Theatre group devises pandemic-friendly way to stage quality shows

Staging theatre shows outside is not a new idea but being able to bring excellent production qualities to those shows is – and it’s part of a concept that will allow for performances in a post-pandemic environment.

Born in a Taxi, a theatre group based in Melbourne’s west, has devised The Cube, a pop-up venue complete with high-quality sound, lights and stage. Melbourne City Council has just allocated $15,000 in funding to the group for a show called Butterfly House, to be staged in The Cube at the Royal Botanic Gardens next year.

Butterfly House will be staged at the Botanic Gardens next year.
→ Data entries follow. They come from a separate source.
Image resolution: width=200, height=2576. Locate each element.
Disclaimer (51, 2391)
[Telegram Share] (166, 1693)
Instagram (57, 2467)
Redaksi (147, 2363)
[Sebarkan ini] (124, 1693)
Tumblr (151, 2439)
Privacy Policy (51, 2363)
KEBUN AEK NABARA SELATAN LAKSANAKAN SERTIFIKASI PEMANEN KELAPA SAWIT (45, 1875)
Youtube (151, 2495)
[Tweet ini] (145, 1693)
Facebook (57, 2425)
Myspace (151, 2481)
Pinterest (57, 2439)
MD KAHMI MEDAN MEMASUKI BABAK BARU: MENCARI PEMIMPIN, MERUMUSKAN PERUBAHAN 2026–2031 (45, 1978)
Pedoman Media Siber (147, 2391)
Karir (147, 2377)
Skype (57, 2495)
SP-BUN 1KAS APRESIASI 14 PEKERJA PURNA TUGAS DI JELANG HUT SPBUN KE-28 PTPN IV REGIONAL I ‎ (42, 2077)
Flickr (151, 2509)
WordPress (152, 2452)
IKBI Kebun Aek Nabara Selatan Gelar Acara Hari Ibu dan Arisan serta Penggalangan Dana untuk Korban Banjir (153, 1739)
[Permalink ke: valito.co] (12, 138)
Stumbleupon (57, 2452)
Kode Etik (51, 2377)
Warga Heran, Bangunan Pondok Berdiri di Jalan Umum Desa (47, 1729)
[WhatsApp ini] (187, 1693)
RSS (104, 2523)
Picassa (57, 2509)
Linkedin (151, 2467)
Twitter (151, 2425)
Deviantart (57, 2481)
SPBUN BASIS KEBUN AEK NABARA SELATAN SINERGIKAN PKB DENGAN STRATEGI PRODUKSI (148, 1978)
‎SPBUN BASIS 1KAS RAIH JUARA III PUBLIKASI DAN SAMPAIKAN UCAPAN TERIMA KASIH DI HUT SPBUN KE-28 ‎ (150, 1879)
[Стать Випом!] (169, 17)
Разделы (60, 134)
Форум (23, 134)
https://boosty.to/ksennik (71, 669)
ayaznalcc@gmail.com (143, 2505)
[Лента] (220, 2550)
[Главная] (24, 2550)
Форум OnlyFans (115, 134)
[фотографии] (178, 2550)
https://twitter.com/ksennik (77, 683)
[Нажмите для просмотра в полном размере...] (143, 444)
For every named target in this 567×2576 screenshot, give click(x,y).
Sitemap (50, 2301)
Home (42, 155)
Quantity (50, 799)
Credit:Catherine Smith

Co-director Carolyn Hanna says the money will allow the organisation to realise a dream by performing the show in such a rarefied and relevant environment.
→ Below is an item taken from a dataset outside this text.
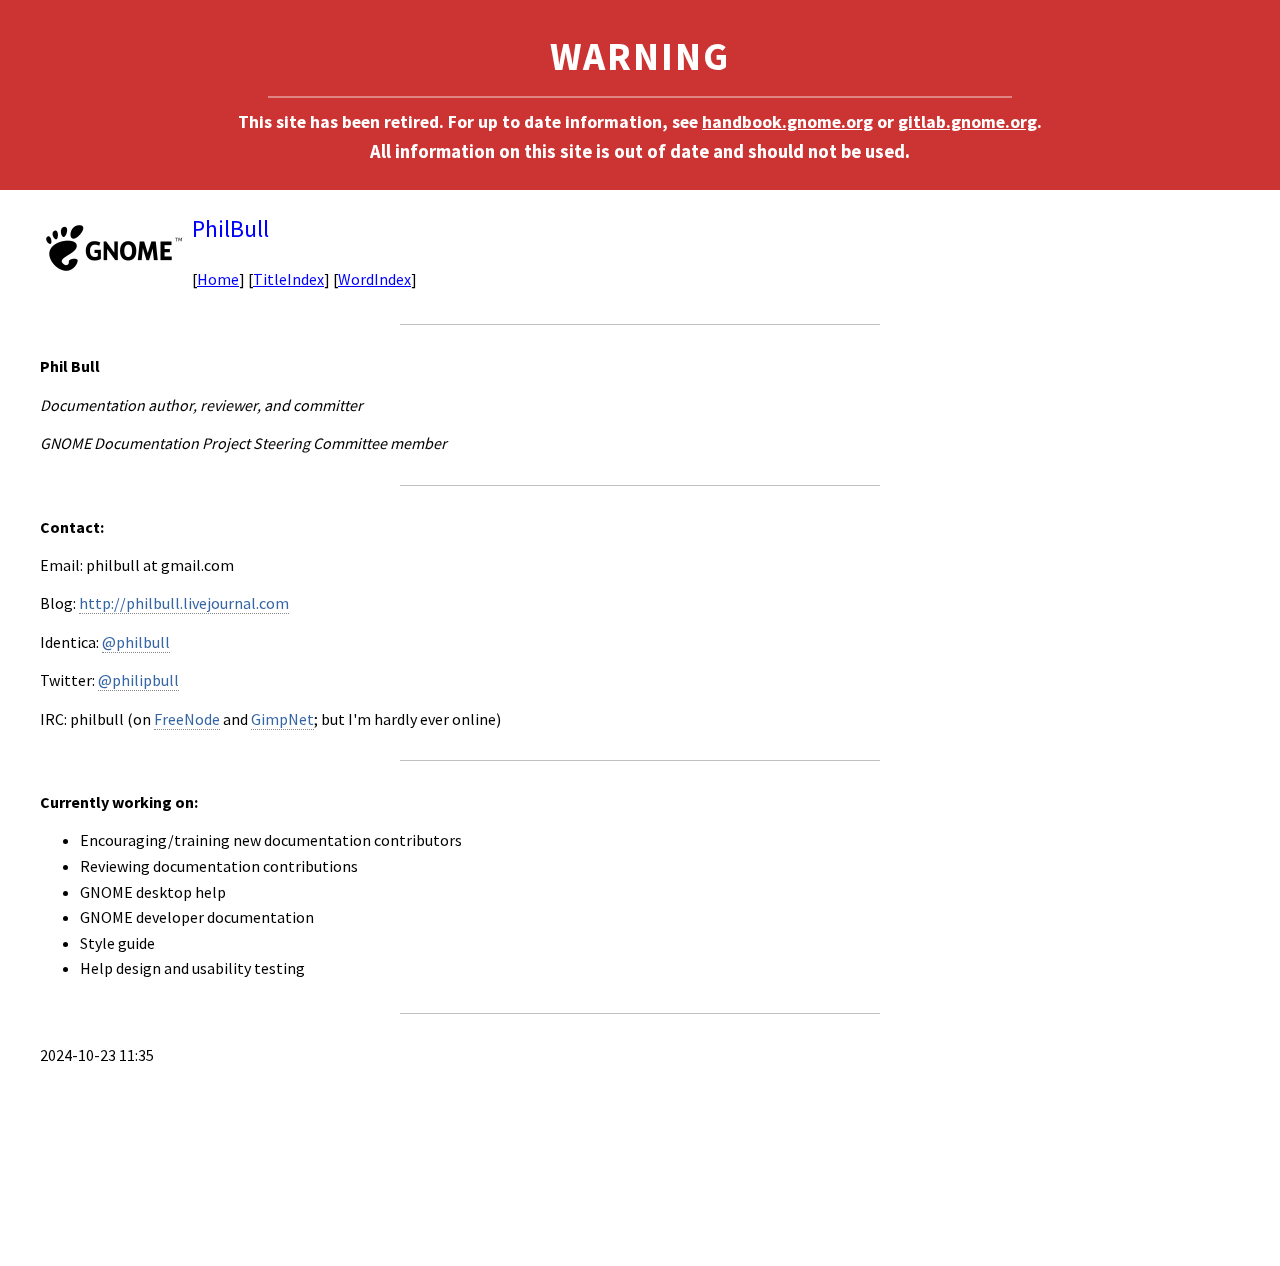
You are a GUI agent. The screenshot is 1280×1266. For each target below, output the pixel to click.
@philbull (136, 642)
“It’s generally putting a microscope on the work that insects do that is invisible,” Hanna says of the show. “It’s a mix of visual art, technology and performance, all to create this interactive, engaging, entertaining and educational piece of art which has real-world benefits for the community as well as for biodiversity.”

Designed to shed light on the many endangered insects in the world,the show also explores the magic of metamorphosis, demonstrating how a caterpillar transforms into a butterfly.
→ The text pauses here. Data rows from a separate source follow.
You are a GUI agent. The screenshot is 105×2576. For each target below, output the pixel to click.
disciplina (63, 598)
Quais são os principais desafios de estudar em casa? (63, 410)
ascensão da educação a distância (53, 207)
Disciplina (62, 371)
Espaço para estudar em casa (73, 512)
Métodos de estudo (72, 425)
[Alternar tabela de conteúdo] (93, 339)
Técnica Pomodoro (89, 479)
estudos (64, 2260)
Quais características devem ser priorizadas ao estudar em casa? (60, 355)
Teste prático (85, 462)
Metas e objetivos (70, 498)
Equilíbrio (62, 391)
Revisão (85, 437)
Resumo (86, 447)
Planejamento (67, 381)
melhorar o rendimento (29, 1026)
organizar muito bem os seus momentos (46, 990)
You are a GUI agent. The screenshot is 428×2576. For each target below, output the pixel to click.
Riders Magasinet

The Cube is an innovative pop-up theatre space, which has housed a work called Enlighten about death, featuring angels.Credit:Emma Jane Pirvel-Collins

“We want to make the invisible visible, so there’s a giant praying mantis and a human-size ladybird,” Hanna says. “That’s the thing about insects – they look like aliens. Kids are drawn to them because they are extraordinary looking, but they’re also scary.”

Artist and designer Gabriel Paananen created the Butterfly House installation, with audiences also making things, mainly from recycled materials: grasses from old packaging, flowers from plastic bottles, pathways from recycled CDs and hanging cocoons from recycled bottles. The show runs over three days and is all about habitat, with some audience members given seedlings to take home or to plant, depending on where the work is staged.

Designed to get several generations of the family involved, from kids to grandparents, Butterfly House has been in development for over six years, with a trial of the show held in Stonnington earlier this year. Somewhat prophetically, The Cube itself was devised long before the pandemic. Designed and built by David Murphy, it has come into its own in recent times.

Born in a Taxi was one of several organisations to win funding, with more than $1 million awarded by the Melbourne City Council. Other recipients include the Melbourne Women in Film Festival, which will showcase inspiring filmmakers; Tash Atkins for an opera based on the life of Mademoiselle Julie Maupin, an LGBTQI+ opera singer and swordsperson born in the 17th century; Rebecca Bracewell, for an interactive sound installation with hearing aids that enables listeners to take creative control over what they hear; and Mari Lourey, for a new play with themes of exploration, belonging and heritage that centres around a 12-year-old girl and her extended family.

Butterfly House at Prahran Square in City of Stonnington.

The arts sector has been devastated by lockdowns and the return of audiences in large numbers to theatre venues, concert halls and other live music venues is not expected any time soon. Lord Mayor Sally Capp said the funding will provide much-needed support for 101 projects and 1500 artists, while also attracting people back into the city.